First off, it's helpful to have a useful subject rather than sending a
message to the list simply by hitting Reply on a digest.  If you're
unsure how to add details or more questions to your earlier "vector
views" thread, one easy way is to Reply to yourself and CC
address@hidden  That bit of tedium helps to keep the mail archives
cleaner for people who like to search them.

> I remain  a little unclear about what the gsl_vector_view object is.  Right 
> now, I have a code snippet like this:
>
> gsl_vector * y;
>  y = gsl_vector_calloc(2*N);
>  gsl_vector_view  yreal = gsl_vector_subvector(y, 0, N);
>  gsl_vector_view  yimag = gsl_vector_subvector(y, N, N);
>
>
>  for(i = 0; i < p->N; i++){
>
>    b= cexp( _Complex_I * .25 * M_PI * i); // Using complex.h to handle 
> complex numbers
>
>    gsl_vector_set(&yreal.vector, i, creal(b));
>    gsl_vector_set(&yimag.vector, i, cimag(b));
>
>    printf(" y[%i] = %g, y[%i+N] = %g\n", i, gsl_vector_get(y, i),
>           gsl_vector_get(y, i+N));
>
>  }
>
> What's unclear to me is what the gsl_vector_view structure is how
> the structure handles memory.  I see that it encapsulates a gsl_vector object,
> but does that structure just get the necessary pointer information?

If you stare a bit at
http://www.gnu.org/software/gsl/manual/html_node/Vectors.html you'll
see that a gsl_vector, among other things, contains an 'owner' member.
 In your example, y.owner is true so that if you deallocated y, it
would know to deallocate y.block as well.
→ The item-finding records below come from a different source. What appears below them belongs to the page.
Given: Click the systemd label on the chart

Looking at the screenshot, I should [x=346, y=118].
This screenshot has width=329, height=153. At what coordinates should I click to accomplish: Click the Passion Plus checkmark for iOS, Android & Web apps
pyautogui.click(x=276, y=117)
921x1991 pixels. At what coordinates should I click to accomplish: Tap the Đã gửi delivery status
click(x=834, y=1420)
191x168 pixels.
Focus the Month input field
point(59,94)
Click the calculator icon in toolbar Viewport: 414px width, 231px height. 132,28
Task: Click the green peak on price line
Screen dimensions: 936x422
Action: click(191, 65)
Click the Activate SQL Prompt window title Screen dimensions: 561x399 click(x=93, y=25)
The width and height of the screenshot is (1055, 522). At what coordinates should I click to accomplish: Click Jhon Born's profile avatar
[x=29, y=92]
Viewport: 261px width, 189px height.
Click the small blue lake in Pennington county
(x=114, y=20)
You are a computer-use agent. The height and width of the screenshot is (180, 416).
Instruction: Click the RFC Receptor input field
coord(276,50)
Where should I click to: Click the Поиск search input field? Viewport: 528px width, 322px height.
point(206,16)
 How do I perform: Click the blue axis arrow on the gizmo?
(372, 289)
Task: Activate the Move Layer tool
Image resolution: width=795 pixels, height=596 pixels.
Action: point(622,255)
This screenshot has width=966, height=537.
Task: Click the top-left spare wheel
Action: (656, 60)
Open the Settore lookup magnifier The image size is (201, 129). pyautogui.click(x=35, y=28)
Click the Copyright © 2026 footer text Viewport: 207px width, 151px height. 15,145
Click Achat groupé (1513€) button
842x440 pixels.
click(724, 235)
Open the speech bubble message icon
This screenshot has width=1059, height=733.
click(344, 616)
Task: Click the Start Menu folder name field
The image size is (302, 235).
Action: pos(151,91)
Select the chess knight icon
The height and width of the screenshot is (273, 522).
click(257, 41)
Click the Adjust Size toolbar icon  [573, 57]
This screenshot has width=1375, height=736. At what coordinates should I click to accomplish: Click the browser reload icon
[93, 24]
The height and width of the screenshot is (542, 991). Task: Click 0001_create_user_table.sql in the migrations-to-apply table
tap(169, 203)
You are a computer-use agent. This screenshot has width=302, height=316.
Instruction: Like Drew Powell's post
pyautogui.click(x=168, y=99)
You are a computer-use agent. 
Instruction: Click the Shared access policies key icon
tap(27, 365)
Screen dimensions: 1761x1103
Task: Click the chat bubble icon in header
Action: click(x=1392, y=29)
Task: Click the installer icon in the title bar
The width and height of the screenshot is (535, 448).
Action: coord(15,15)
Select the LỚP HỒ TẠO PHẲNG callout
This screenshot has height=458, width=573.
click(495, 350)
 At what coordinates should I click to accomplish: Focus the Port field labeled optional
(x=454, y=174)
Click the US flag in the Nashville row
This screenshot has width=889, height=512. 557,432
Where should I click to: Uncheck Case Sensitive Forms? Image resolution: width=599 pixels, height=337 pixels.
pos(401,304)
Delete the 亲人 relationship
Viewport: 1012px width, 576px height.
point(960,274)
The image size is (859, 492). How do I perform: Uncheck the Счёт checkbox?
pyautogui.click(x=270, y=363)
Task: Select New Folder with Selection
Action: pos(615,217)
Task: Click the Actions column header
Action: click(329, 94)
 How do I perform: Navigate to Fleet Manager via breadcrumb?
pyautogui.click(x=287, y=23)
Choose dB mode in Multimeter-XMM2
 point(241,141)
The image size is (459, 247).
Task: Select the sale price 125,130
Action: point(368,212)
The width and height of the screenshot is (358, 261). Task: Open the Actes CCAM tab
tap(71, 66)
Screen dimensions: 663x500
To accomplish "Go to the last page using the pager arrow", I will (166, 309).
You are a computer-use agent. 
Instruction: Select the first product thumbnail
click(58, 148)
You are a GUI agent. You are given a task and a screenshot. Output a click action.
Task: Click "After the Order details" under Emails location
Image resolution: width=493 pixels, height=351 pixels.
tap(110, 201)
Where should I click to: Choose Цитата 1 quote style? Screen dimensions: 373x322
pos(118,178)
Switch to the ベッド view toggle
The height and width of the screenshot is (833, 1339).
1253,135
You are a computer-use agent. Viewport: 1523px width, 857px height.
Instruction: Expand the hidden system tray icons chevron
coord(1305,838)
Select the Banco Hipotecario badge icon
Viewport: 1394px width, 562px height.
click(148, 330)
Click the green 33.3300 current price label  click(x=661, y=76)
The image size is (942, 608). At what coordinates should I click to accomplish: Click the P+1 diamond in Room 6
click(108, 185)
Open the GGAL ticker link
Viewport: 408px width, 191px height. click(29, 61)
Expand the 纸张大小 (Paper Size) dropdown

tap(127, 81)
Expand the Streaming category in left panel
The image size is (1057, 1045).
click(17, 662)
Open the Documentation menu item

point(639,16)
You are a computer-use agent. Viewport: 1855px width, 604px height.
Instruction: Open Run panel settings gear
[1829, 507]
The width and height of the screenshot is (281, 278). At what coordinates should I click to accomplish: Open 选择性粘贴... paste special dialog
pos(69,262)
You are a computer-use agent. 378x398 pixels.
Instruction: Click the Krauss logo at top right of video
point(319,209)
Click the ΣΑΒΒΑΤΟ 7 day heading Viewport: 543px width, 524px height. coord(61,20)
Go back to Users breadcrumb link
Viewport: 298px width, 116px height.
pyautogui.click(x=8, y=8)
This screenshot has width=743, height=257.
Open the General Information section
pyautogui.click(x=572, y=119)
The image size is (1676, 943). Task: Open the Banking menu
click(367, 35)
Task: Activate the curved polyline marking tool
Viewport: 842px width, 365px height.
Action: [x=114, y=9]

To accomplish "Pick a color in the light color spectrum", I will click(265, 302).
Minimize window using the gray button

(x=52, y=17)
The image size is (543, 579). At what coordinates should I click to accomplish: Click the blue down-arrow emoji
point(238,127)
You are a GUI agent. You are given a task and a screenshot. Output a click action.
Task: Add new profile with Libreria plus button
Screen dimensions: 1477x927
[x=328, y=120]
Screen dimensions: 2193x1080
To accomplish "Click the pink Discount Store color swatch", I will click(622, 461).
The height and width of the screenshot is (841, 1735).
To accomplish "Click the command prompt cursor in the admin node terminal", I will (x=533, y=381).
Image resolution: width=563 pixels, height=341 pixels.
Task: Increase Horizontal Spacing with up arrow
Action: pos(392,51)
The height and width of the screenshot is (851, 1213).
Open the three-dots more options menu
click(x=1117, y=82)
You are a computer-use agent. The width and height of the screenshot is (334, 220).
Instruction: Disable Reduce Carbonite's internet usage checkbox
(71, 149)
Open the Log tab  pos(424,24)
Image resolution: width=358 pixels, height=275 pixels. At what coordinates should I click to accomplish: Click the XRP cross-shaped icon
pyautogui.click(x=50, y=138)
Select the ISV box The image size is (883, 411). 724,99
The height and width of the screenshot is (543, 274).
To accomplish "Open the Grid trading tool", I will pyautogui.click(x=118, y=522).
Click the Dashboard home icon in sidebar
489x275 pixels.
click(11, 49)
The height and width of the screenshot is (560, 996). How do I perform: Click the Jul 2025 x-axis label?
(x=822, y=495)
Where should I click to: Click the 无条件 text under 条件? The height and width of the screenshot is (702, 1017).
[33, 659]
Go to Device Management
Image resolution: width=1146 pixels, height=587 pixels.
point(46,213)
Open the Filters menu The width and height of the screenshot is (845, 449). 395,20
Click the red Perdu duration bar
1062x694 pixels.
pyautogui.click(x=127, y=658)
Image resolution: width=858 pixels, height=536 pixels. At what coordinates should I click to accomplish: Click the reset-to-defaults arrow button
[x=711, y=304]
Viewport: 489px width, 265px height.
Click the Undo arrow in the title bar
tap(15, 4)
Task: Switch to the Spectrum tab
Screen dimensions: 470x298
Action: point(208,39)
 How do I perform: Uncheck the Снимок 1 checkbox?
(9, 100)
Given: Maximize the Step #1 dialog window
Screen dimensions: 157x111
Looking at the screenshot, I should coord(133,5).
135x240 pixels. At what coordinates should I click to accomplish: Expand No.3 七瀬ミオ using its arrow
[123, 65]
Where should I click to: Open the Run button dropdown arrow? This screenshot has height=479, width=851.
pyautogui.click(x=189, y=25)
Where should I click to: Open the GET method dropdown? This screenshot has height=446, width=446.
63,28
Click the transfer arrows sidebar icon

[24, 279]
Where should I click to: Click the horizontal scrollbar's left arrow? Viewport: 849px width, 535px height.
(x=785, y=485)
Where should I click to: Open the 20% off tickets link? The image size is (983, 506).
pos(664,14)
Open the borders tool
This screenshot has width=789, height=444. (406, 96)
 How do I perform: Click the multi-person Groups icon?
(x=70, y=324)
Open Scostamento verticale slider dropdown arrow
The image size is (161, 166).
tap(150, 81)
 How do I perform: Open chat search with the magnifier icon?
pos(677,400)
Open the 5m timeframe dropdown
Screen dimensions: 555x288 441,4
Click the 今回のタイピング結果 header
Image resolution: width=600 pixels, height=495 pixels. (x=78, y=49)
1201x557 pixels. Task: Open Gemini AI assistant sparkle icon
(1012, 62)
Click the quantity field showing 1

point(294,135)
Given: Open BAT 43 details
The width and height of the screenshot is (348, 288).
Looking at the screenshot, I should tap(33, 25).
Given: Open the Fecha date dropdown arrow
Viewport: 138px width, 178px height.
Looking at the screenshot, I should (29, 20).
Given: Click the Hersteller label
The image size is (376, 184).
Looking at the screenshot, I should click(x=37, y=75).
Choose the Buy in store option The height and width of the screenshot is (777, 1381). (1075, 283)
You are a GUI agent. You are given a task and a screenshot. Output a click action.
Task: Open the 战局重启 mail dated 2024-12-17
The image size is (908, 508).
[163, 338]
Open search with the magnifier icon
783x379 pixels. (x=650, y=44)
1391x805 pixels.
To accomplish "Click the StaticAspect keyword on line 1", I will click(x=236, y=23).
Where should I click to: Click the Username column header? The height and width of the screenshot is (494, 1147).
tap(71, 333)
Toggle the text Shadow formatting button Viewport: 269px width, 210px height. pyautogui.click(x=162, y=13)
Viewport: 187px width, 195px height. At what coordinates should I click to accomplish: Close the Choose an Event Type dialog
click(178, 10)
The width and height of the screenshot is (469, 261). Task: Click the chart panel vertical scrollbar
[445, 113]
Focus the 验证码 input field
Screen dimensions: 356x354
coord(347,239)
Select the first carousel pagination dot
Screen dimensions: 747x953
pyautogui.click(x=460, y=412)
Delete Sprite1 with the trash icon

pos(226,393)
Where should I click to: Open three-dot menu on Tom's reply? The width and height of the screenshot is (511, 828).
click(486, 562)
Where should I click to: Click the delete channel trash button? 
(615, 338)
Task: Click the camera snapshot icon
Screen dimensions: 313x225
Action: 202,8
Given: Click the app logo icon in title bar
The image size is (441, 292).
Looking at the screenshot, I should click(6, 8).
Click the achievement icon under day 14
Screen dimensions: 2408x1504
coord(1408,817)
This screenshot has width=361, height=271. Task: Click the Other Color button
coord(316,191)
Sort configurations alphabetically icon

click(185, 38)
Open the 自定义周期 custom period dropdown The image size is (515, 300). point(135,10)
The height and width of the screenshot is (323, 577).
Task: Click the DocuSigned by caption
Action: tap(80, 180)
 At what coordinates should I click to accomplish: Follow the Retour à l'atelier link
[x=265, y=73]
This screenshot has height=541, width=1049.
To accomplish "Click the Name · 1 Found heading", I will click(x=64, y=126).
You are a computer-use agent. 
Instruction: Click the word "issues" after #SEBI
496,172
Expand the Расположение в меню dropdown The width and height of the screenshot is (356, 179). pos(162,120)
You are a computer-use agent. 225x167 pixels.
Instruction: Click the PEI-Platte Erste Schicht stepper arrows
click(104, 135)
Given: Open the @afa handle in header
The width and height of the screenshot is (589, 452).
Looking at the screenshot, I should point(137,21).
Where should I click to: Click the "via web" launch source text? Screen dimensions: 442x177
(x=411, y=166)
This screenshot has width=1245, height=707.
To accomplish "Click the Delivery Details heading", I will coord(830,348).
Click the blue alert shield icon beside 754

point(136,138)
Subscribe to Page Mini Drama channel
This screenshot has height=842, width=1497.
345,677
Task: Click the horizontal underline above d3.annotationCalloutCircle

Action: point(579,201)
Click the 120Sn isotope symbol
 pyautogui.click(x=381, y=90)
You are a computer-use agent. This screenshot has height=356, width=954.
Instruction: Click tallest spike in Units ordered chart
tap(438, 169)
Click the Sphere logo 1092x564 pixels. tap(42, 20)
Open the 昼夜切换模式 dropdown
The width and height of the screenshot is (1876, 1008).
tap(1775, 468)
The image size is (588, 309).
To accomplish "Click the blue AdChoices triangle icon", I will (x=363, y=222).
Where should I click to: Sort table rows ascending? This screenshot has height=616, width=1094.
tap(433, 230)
A gsl_vector_view contains a gsl_vector member named member.  In the
case of your yreal declaration, the line
>  gsl_vector_view  yreal = gsl_vector_subvector(y, 0, N);
simply copies the details from y into a temporary setting owner = 0
along the way.  The compiler copies the temporary into yreal.  Then,
later, when you pass &yreal.vector to gsl_vector_set you're literally
passing a gsl_vector* which does not own y.data but which knows
y.data's value.

If you're not deallocating y in your real code, definitely do so.